R. c. Lévesque, 2023 QCCS 3752
[61] Parmi les différents champs du droit criminel, le processus et les principes directeurs gouvernant l’imposition de la peine demeurent, sans l’ombre d’un doute, les plus méconnus et sujets à la critique.
[62] Pour un juge d’instance, il n’existe vraisemblablement pas de fonction plus difficile et moralement exigeante que celle de déterminer une sentence ou, en d’autres termes, le degré d’affliction qu’il infligera à un accusé.
[63] Traitant de cette tâche complexe, mais nécessaire, les auteurs Roberts et Cole écrivent :
“ [ … ] the sentencing decision is one of the most difficult facing a judge, for two principal reasons. First, the consequences are high : the sentence may result in the deprivation of a person’s liberty for a substantial period of time. And second, there are many conflicting pressures upon the sentencing judge. ”[2]
[64] La détermination de la peine constitue un processus individualisé, dans le cadre duquel le juge du procès dispose d’un pouvoir discrétionnaire considérable pour décider de la sentence appropriée[3]. L’adaptation aux circonstances particulières de l’espèce représente donc l’idée maîtresse de cette démarche[4].
[65] Le tribunal d’instance doit, dans un premier temps, cibler l’objectif prééminent de la peine. Cette dernière vise-t-elle, d’abord et avant tout, l’attribution d’un juste dû? Cherche-t-elle à dissuader d’autres individus de se livrer à la commission de crimes semblables? A-t-elle plutôt comme fin prédominante de protéger la communauté en isolant le délinquant? Doit-elle, au contraire, prioritairement favoriser sa réinsertion sociale? Convient-il de poursuivre à la fois deux ou plusieurs des buts précités[5]?
[66] Cette tâche devient d’autant plus ardue que la considération première variera en fonction de l’infraction commise et de la personnalité de l’accusé.
[67] Comme le rappelle le professeur Benjamin Berger, le juge d’instance devra notamment prendre en considération les épreuves déjà traversées par le délinquant au moment de prononcer la sentence. Ces dernières découleront non seulement du quantum de la peine, mais également des caractéristiques propres à l’individu[6].
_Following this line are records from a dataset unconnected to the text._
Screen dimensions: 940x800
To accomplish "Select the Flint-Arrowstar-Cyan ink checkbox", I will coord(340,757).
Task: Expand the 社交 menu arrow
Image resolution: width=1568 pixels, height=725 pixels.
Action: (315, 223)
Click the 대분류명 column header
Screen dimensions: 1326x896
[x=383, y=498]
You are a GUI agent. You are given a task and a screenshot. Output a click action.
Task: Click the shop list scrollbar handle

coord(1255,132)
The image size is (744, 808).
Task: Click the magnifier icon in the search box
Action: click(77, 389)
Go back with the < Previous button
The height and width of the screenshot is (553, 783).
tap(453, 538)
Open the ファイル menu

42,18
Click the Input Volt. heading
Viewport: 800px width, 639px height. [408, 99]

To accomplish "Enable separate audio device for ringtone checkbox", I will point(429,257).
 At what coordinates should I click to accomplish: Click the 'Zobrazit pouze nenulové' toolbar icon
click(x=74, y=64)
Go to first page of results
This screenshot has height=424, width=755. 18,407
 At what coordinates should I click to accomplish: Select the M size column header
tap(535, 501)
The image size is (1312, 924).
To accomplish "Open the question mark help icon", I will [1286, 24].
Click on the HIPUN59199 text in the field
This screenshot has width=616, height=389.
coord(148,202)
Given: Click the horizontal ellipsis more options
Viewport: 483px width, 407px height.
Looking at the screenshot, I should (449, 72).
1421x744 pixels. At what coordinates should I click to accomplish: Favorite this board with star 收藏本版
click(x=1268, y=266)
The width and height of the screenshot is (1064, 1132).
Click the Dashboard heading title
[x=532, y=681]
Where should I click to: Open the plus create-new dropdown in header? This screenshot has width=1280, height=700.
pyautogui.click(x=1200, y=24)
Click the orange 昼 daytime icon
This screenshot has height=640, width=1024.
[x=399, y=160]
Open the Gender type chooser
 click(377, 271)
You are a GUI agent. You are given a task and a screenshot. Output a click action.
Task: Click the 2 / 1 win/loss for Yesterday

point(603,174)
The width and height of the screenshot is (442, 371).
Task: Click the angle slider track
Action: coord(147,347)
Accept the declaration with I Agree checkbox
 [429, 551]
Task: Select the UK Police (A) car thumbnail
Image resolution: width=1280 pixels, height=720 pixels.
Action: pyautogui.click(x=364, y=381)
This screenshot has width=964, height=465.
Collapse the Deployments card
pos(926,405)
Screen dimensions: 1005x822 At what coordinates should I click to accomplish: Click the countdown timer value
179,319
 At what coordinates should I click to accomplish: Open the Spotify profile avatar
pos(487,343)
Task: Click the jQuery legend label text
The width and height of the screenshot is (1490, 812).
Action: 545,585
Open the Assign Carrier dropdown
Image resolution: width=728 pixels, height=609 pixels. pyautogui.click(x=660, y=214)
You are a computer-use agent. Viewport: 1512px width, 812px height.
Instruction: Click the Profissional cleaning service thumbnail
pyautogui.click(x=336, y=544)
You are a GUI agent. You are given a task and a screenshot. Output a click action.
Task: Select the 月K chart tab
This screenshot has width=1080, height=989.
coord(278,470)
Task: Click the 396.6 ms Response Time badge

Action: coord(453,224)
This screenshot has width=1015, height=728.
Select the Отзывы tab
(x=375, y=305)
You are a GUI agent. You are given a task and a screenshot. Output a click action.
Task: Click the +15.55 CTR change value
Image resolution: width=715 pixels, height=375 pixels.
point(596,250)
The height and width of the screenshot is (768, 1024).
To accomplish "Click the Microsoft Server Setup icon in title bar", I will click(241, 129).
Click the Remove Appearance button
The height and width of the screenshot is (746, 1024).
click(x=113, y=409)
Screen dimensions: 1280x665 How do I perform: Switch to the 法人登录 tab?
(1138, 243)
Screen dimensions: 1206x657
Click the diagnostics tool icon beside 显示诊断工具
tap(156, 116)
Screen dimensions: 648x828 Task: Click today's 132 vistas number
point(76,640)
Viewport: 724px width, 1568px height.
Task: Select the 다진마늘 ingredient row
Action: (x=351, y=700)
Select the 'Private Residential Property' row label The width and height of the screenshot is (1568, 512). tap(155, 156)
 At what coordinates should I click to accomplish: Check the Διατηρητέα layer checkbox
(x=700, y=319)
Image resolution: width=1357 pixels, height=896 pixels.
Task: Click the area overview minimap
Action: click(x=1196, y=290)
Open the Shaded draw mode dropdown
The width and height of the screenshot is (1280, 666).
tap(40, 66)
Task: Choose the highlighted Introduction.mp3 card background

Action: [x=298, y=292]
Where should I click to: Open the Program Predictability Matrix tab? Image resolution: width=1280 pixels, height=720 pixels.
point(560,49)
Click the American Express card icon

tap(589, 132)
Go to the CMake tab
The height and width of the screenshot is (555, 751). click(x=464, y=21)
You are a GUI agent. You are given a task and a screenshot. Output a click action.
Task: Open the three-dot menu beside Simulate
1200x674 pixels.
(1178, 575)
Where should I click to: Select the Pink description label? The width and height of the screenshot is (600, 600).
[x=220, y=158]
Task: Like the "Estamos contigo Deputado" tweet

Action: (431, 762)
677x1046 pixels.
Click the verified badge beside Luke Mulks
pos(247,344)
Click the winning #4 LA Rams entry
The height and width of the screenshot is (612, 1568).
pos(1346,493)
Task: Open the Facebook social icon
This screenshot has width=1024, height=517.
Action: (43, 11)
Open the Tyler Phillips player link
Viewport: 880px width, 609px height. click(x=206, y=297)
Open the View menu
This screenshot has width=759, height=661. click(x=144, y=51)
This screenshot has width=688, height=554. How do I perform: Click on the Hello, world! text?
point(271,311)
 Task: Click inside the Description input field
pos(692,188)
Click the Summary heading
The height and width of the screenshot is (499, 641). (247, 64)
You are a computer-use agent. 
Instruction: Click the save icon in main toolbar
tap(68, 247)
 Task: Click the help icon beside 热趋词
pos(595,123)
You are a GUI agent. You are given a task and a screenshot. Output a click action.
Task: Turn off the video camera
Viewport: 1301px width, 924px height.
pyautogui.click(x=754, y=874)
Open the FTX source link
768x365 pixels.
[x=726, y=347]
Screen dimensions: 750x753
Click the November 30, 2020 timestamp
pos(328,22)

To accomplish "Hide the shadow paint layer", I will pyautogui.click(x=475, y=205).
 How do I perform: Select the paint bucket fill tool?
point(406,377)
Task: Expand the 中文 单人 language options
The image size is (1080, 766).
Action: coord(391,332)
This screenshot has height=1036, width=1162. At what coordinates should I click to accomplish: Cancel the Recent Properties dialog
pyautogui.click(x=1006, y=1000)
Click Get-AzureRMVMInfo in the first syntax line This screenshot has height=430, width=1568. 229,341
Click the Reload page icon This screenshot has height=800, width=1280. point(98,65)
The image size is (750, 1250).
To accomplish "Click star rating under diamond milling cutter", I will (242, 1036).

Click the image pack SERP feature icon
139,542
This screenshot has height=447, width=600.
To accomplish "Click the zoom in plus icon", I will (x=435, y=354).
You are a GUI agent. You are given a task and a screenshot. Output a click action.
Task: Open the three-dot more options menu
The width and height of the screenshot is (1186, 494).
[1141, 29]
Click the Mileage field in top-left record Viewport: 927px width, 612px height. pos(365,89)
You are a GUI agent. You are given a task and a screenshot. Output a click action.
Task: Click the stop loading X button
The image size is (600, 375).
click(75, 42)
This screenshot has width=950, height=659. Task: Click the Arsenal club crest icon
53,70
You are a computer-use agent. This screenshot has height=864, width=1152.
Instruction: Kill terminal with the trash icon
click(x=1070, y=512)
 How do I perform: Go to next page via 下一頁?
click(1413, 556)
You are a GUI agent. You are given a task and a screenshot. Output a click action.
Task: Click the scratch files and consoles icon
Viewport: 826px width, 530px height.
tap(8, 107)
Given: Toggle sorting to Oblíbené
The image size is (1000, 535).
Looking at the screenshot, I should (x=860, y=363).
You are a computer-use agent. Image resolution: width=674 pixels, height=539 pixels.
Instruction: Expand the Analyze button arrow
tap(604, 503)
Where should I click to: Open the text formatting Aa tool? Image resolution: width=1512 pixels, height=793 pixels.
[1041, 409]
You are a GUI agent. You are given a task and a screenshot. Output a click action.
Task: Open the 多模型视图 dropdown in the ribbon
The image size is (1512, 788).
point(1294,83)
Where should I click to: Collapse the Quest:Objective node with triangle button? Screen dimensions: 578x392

[68] En outre, le Tribunal devra constamment garder à l’esprit les valeurs incontournables de la Charte canadienne des droits et libertés. À cet égard, la Cour suprême rappelle, sous la plume de l’honorable juge LeBel :
« [ … ] le régime de détermination de la peine applicable en droit canadien doit être mis en œuvre dans le respect du cadre établi par la Charte, et non indépendamment de celui-ci. Les peines prononcées par les tribunaux sont toujours susceptibles de contrôle au regard de la Constitution. Une peine ne saurait être « juste » si elle ne respecte pas les valeurs fondamentales consacrées par la Charte. [ … ]
[ … ]
Une telle approche est compatible avec le rôle communicationnel du prononcé des peines. Une peine proportionnée exprime, dans une certaine mesure, les valeurs et les préoccupations légitimes que partagent les Canadiens. Comme l’a dit le juge en chef Lamer dans M.(C.A.) :
Notre droit criminel est également un système de valeurs. La peine qui exprime la réprobation de la société est uniquement le moyen par lequel ces valeurs sont communiquées. En résumé, en plus d'attacher des conséquences négatives aux comportements indésirables, les peines infligées par les tribunaux devraient également être infligées d’une manière propre à enseigner de manière positive la gamme fondamentale des valeurs communes que partagent l’ensemble des Canadiens et des Canadiennes et qui sont exprimées par le Code criminel. »[7]
[Nos soulignements]
[69] En 1995, le Parlement fédéral codifia les différentes règles de common law propres à notre régime sentenciel. Il amalgama divers éléments des théories rétributiviste et utilitariste, créant ainsi un régime mixte par l’adoption des articles 718 à 718.2 du Code criminel[8].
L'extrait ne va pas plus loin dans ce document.